Koordinator Program Yayasan Bambu Lingkungan Lestari, Yoakim Philipus mengatakan, martabat laki-laki akan dinilai dalam tiga hal yakni rumah adat, tanah, dan rumpun bambu.

Saat laki-laki meminang perempuan, kata dia, pihak perempuan akan menanyakan tiga hal tersebut sebagai syarat: di mana rumah adat, di mana tanah, dan di mana rumpun bambu.

“Tiga unsur wajib orang Ngada yaitu sa’o meze yang berarti rumah adat, ngia ngora yang berarti tanah, dan rapu bheto yang berarti rumpun bambu,” kata pria yang akrab disapa Yopi itu.

Dengan sistem matrilineal, jelasnya, perempuan memiliki posisi penting dalam kehidupan sosial.

“Perempuan menjadi pewaris, pemilik seluruh kekayaan keluarga, termasuk hutan bambu milik keluarga. Sementara, lelaki hanya bertugas sebagai penjaga,” kata dia.

Walaupun melekat dengan budaya masyarakat setempat, pembudidaya tanaman bambu semakin berkurang.

Monika Nau, tetangga Maria, resah karena minat orang menanam bambu makin hilang.

“Dulu kami pakai bambu untuk rumah. Sekarang sudah jarang pakai bambu. Perubahan zaman sudah,” katanya sambil menerawang.

Akibat minat orang menanam bambu makin berkurang, kata dia, sebagian besar bambu yang kini ada berasal dari peninggalan leluhur.

Berangkat dari kondisi itu, usaha untuk kembali menghadirkan bambu bagi masyarakat Ngada dilakukan oleh Yayasan Bambu Lestari.
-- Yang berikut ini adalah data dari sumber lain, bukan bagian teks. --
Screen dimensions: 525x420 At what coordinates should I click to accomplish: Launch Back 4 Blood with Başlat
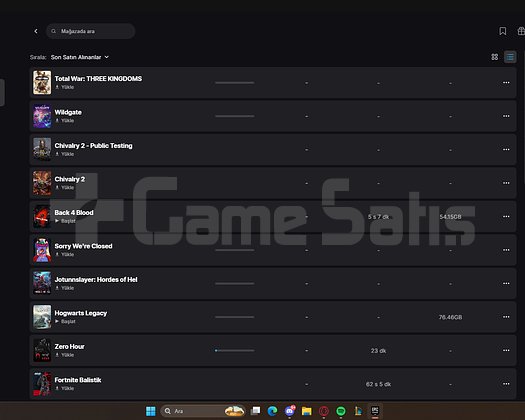point(65,221)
Sejak tahun 1990-an, Linda Gartland, pendiri Yayasan Bambu Lestari mengajak masyarakat untuk menanam bambu melalui program gerakan sejuta bambu. Akan tetapi, seiring berjalannya waktu, masyarakat enggan menanamnya kembali.

Beberapa tahun belakangan, yayasan tersebut bersama Yayasan KEHATI yang didukung oleh PT. CIMB Niaga berusaha kembali mengajak masyarakat untuk menanam bambu.
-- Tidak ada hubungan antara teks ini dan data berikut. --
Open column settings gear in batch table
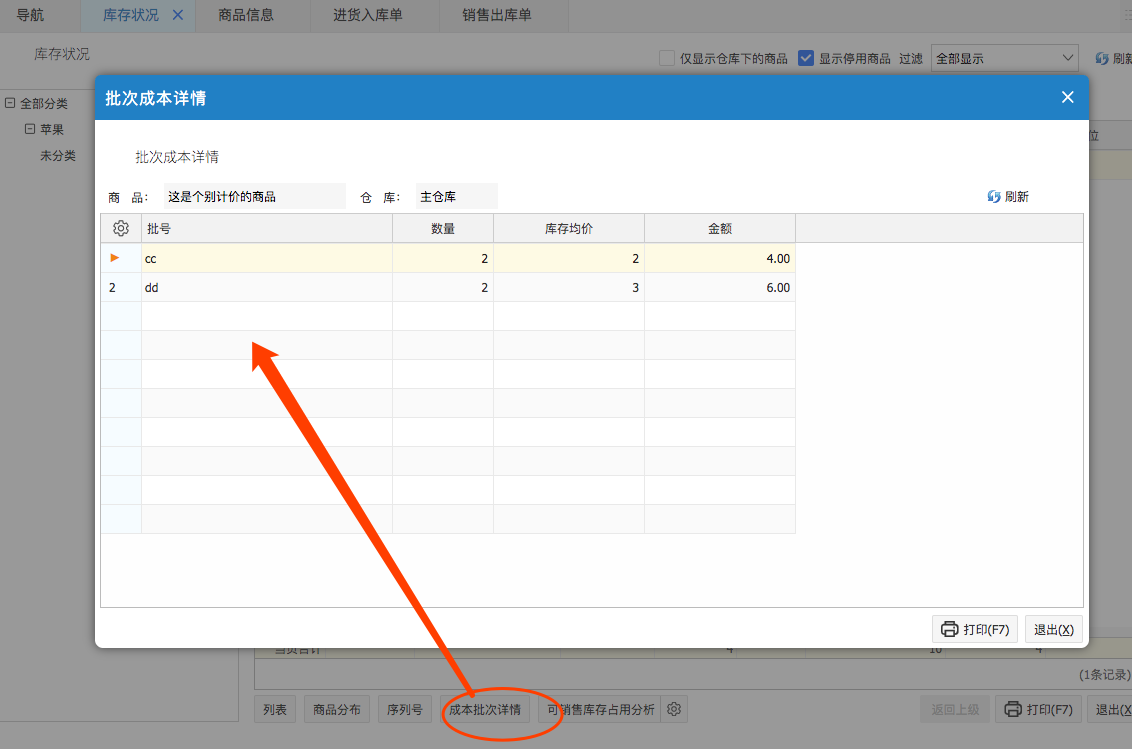The width and height of the screenshot is (1132, 749). tap(121, 228)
Bersama masyarakat, mereka menanam bambu di Desa Ubedolumolo 1, Desa Tiworiwu, Desa Turekisa, Desa Ubedolumolo II, dan Desa Mukuvoka. Desa-desa tersebut menjadi desa dampingan mereka.

Puji Sumedi dari Yayasan KEHATI mengatakan, sekitar 10.444 bibit atau setara dengan 52 hektare selesai ditanam di Desa Ubedolumolo 1 akhir Februari lalu.

“Total penanaman tahun 2024-2025 sebanyak 20 ribu bibit. Terdiri dari tiga jenis bambu, bambu betung, bambu ampel, dan bambu ater,” jelas Puji.

Di tahun sebelumnya, pihaknya menanam 10 ribu bibit bambu di beberapa Desa di Ngada.

“Ke depan, penanaman serupa akan terus di lakukan di Kabupaten Ngada,” pungkasnya.